Hasta ahora no había noticias de una oposición del Gobierno a la reapertura. Fuentes de la Junta han lamentado que el equipo del ministro José Manuel Soria no informara de estos reparos en la comisión sectorial celebrada esta semana con las comunidades.

El consejero andaluz de Economía, José Sánchez Maldonado, ha calificado el recurso de "traición a Andalucía". Su departamento ha explicado que el paso dado "puede representar en la práctica el final del proyecto de reapertura". La impugnación suspende automáticamente el concurso hasta que se pronuncie el Constitucional, que tiene un plazo máximo de cinco meses para establecer si levanta o no la paralización cautelar. Pero, aunque se levantara esta medida, los magistrados tardarán bastante tiempo en pronunciarse sobre el fondo del pleito. "Mientras esté pendiente la resolución del recurso difícilmente se van a presentar ofertas ante la inseguridad jurídica que supone", reconoce la Consejería de Economía. La inversión requerida ronda los 300 millones.

Este conflicto recuerda mucho a otro que tienen abierto la Junta y el Gobierno por la venta de la finca pública La Almoraima. El Estado quiere privatizar este latifundio gaditano, algo que rechaza el Ejecutivo andaluz. La Consejería de Medio Ambiente ha aprobado el inicio de una ampliación del parque natural de Los Alcornocales que supondrá la inclusión del 100% de la finca dentro de este espacio protegido. Este paso dado no ha frenado la venta, pero puede hacer menos apetecible la operación, ya que se bloquea el desarrollo turístico que se había diseñado para la zona no protegida hasta ahora del latifundio.
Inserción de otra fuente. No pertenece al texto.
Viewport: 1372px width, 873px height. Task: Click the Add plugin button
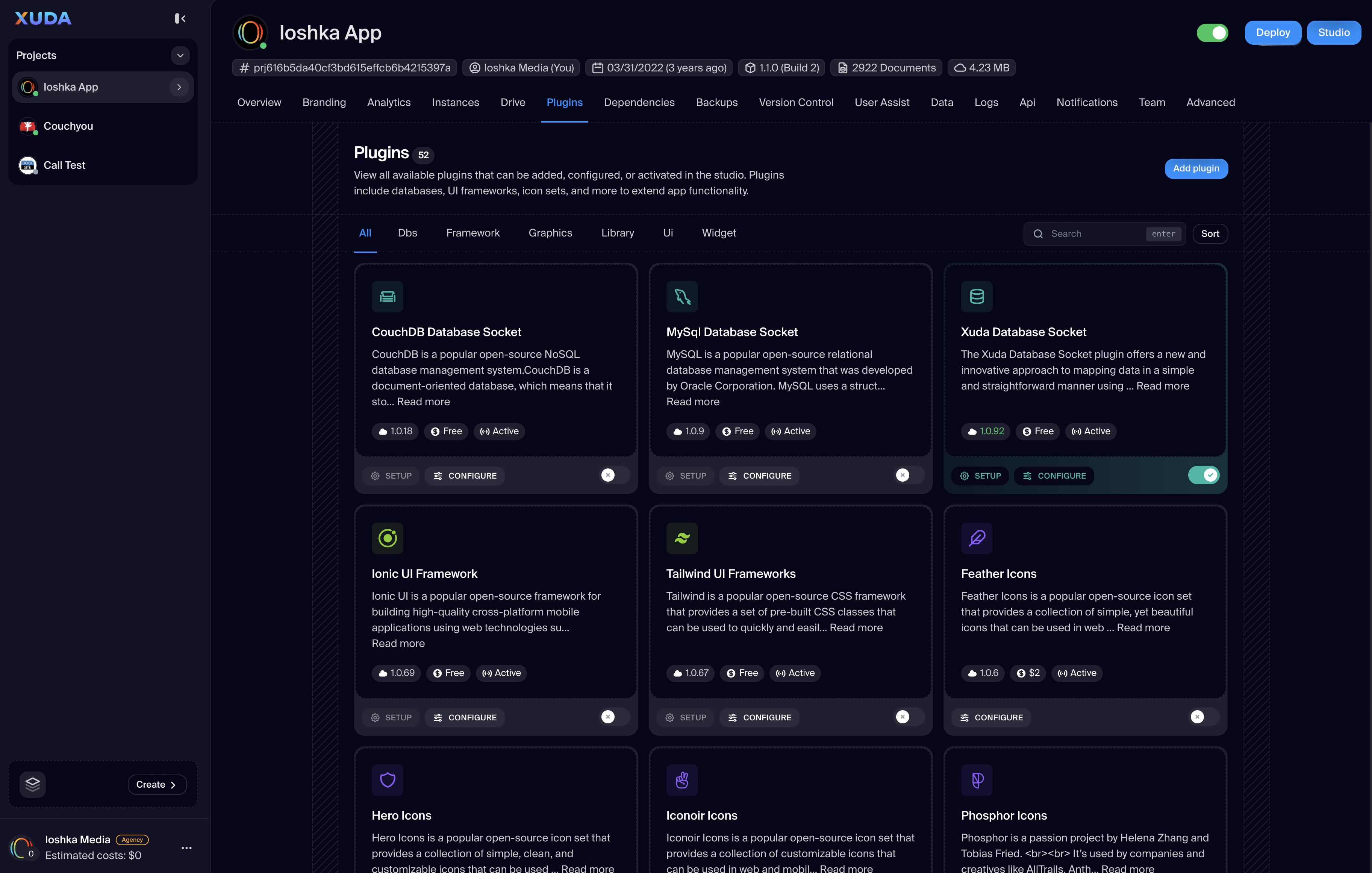1195,169
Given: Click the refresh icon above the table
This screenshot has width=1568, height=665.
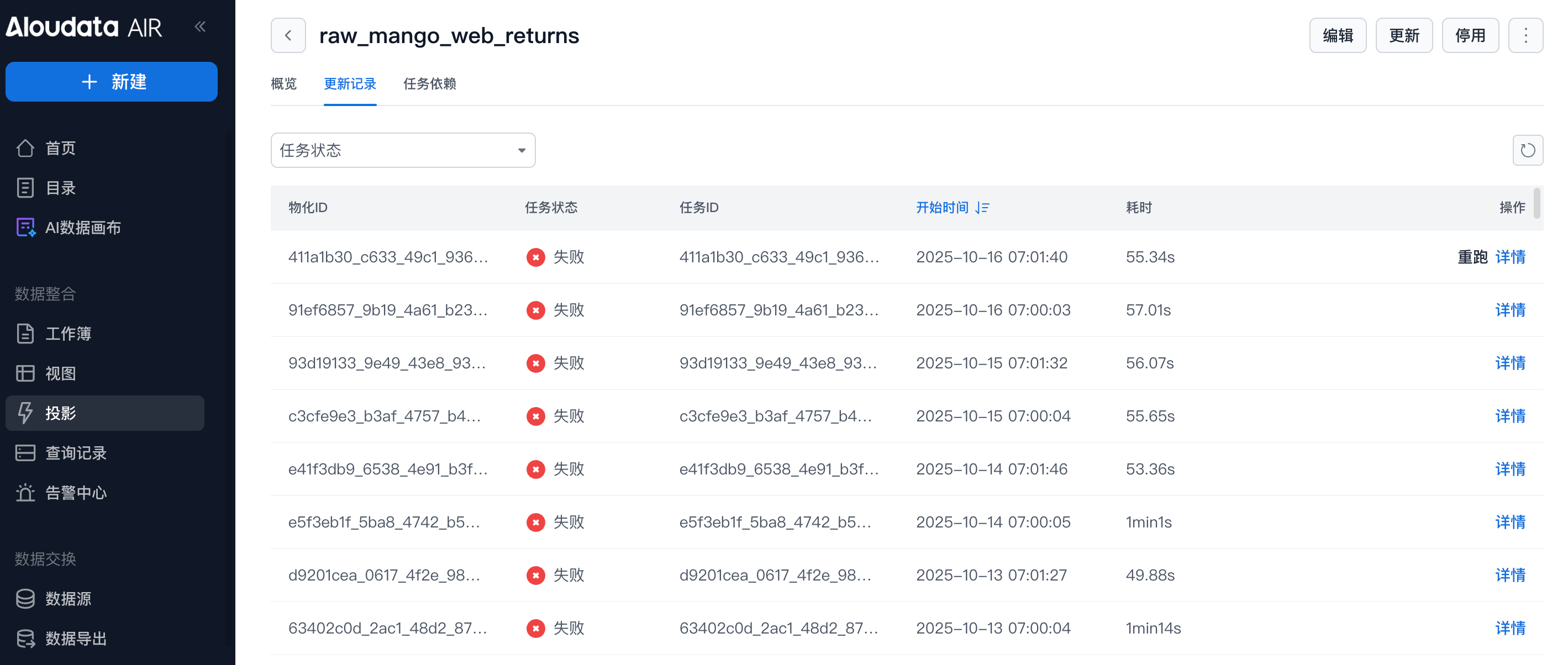Looking at the screenshot, I should tap(1527, 150).
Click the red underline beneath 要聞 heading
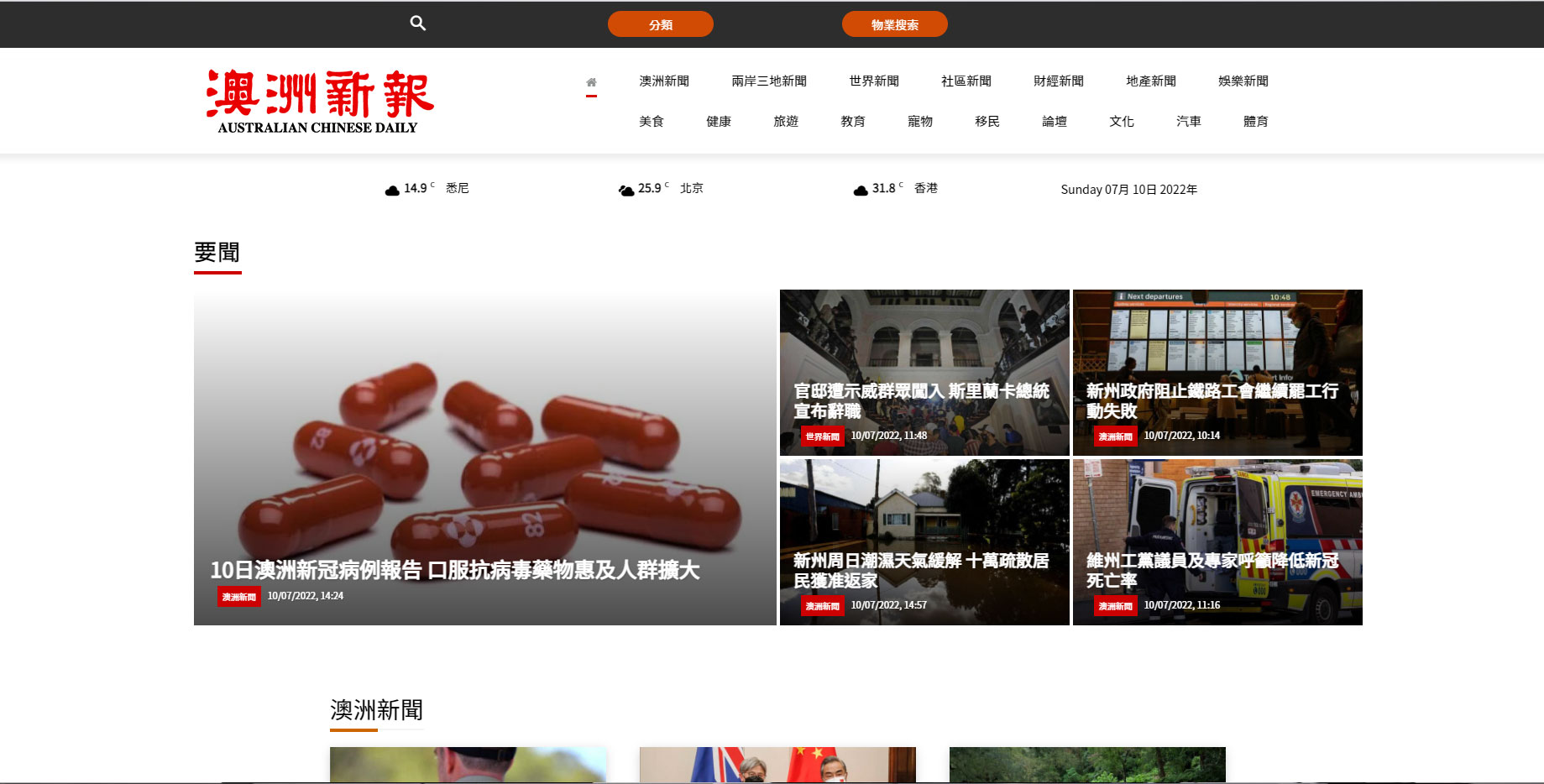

Ecologistas en Acción, que rechazaba reabrir Aznalcóllar, ha aplaudido el paso dado por el Gobierno y considera que la Junta ha incurrido en una "metedura de pata jurídica" al aprobar el decreto recurrido. La Asociación de Empresas Investigadoras, Extractoras, Transformadoras Minero-Metalúrgicas y de Servicios, una patronal andaluza del sector, ha lamentado el recurso ya que "muchas empresas que directa o indirectamente estaban trabajando para optar al concurso se verán perjudicadas", informa Europa Press.